** EXERCISE **
Return everything in the records from the line containing "Open WiFi101 / WiFiNINA Firmware Updater" down to the line containing "Action: 902,552", both included, with each line reproduced exactly.

-- Start DATA SHOWN --

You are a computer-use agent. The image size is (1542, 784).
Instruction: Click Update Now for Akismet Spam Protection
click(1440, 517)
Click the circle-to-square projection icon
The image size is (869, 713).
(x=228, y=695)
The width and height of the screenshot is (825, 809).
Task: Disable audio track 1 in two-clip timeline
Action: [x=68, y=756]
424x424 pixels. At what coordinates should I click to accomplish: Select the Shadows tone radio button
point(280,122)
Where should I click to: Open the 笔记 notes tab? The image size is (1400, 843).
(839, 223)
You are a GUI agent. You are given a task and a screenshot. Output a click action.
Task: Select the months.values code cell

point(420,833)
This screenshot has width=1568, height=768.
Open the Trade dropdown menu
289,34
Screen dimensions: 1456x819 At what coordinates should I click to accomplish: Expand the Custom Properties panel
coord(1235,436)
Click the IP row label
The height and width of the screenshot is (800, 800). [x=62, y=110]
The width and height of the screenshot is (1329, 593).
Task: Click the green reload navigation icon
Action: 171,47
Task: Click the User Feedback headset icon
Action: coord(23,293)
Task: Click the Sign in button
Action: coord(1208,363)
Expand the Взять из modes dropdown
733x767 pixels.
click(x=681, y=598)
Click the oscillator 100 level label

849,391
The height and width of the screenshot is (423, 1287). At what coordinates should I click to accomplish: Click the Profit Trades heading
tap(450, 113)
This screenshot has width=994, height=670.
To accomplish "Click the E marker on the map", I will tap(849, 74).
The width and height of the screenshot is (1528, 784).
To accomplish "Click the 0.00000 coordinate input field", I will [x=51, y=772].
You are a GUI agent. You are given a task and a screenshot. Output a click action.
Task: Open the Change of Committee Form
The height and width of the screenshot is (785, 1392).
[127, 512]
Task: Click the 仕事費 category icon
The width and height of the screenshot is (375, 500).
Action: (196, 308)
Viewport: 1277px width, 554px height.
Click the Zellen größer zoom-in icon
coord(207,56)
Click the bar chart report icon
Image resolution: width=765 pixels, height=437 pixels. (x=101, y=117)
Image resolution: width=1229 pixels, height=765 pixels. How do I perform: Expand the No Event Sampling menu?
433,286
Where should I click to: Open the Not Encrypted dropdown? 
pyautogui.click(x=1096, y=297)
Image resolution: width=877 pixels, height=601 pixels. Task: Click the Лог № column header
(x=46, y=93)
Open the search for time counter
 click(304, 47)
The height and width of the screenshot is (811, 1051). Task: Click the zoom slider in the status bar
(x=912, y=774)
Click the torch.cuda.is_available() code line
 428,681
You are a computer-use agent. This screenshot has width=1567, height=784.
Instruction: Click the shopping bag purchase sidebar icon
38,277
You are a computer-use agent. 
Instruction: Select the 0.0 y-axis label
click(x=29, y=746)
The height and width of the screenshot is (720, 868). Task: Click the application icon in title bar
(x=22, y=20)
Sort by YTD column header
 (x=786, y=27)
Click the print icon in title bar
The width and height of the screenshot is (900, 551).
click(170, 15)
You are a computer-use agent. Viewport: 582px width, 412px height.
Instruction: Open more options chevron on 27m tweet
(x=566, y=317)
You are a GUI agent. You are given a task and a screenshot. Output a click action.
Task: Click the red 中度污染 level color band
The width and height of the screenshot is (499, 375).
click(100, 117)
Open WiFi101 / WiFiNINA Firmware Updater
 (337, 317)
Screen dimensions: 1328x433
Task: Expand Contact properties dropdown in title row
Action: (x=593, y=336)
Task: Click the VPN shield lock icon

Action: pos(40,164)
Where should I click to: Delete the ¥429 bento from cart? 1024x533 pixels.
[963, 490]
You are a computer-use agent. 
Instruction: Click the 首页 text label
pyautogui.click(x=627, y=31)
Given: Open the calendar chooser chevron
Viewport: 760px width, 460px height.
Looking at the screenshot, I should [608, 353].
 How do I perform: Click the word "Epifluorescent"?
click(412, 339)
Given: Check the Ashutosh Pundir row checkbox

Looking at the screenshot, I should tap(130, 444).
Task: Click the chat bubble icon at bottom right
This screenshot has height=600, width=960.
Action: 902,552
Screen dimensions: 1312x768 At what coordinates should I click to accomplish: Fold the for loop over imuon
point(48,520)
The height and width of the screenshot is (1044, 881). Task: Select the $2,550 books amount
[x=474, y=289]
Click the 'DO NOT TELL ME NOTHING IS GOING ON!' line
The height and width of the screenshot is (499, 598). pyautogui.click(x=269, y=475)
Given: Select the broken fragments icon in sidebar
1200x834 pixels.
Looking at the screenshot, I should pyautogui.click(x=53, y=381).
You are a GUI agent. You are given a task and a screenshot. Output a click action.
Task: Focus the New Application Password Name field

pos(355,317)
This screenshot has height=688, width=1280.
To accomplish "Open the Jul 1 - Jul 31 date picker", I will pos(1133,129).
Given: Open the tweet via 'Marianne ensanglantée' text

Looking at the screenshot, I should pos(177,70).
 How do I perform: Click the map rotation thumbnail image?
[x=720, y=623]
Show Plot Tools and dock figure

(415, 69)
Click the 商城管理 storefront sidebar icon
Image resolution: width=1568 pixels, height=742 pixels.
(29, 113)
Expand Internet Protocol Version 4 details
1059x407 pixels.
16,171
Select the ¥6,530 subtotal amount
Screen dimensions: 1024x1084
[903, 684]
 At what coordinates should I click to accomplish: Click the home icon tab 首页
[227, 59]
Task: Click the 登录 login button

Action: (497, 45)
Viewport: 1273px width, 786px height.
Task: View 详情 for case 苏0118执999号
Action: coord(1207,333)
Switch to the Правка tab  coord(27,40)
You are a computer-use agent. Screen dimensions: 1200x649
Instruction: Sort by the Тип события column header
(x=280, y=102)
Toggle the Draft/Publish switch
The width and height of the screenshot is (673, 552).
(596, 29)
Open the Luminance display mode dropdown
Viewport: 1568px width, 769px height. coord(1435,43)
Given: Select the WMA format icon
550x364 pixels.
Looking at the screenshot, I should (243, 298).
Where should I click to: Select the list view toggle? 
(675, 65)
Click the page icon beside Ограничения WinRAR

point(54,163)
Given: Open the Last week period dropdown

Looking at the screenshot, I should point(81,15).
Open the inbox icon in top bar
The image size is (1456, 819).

-- End DATA SHOWN --

** ANSWER FOR THIS EXERCISE **
Open WiFi101 / WiFiNINA Firmware Updater
 (337, 317)
Screen dimensions: 1328x433
Task: Expand Contact properties dropdown in title row
Action: (x=593, y=336)
Task: Click the VPN shield lock icon

Action: pos(40,164)
Where should I click to: Delete the ¥429 bento from cart? 1024x533 pixels.
[963, 490]
You are a computer-use agent. 
Instruction: Click the 首页 text label
pyautogui.click(x=627, y=31)
Given: Open the calendar chooser chevron
Viewport: 760px width, 460px height.
Looking at the screenshot, I should [608, 353].
 How do I perform: Click the word "Epifluorescent"?
click(412, 339)
Given: Check the Ashutosh Pundir row checkbox

Looking at the screenshot, I should tap(130, 444).
Task: Click the chat bubble icon at bottom right
This screenshot has height=600, width=960.
Action: 902,552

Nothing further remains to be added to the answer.